Wine purists who visit our shores are often horrified at what is believed to be a uniquely South African habit: adding ice to wine. While there’s no doubt that a handful of ice blocks will dilute the wine’s flavour, locals have their reasons.
Firstly, with our climate, it makes perfect sense to want to enjoy a cool beverage. Secondly, South African’s are renowned for our love of alcoholic beverages: diluting the wine is helps one stay vaguely coherent when drinking starts at lunch, and is expected to go on until after dinner. And finally, if you’re trying to watch your weight, ice will help lower the calories in each glass. How many calories you’ll save, however depends entirely on the sugar content of the drink.
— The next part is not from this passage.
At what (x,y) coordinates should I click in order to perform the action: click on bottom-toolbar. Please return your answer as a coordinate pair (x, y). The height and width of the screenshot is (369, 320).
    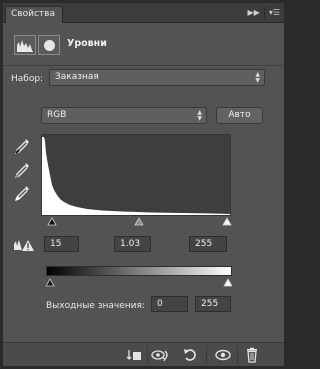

But the trend is nothing new. High society ancient Greeks believed that only barbarians drank wine undiluted. Coupled with the hot climate, it’s rumoured that they chilled their wine – with snow! Imagine the cost (and effort) of transporting snow from the mountain tops to Athens on a hot day? (Martin Moore,

Leopard’s Leap’s winemaker, Eugene van Zyl, is unfazed about people adding ice his wine. Once while lunching under a blazing Franschhoek summer sun, a guest only realised her faux pax after throwing in a few blocks. Highly embarrassed, she apologised profusely but van Zyl laughed it off, saying people should enjoy his wines just as they like it, and not how they are expected to.

If adding ice is your thing, van Zyl has this tip to minimise the effect on the flavour of the wine, and maximise your enjoyment, “Choose a wine that’s well balanced, with concentrated flavours.”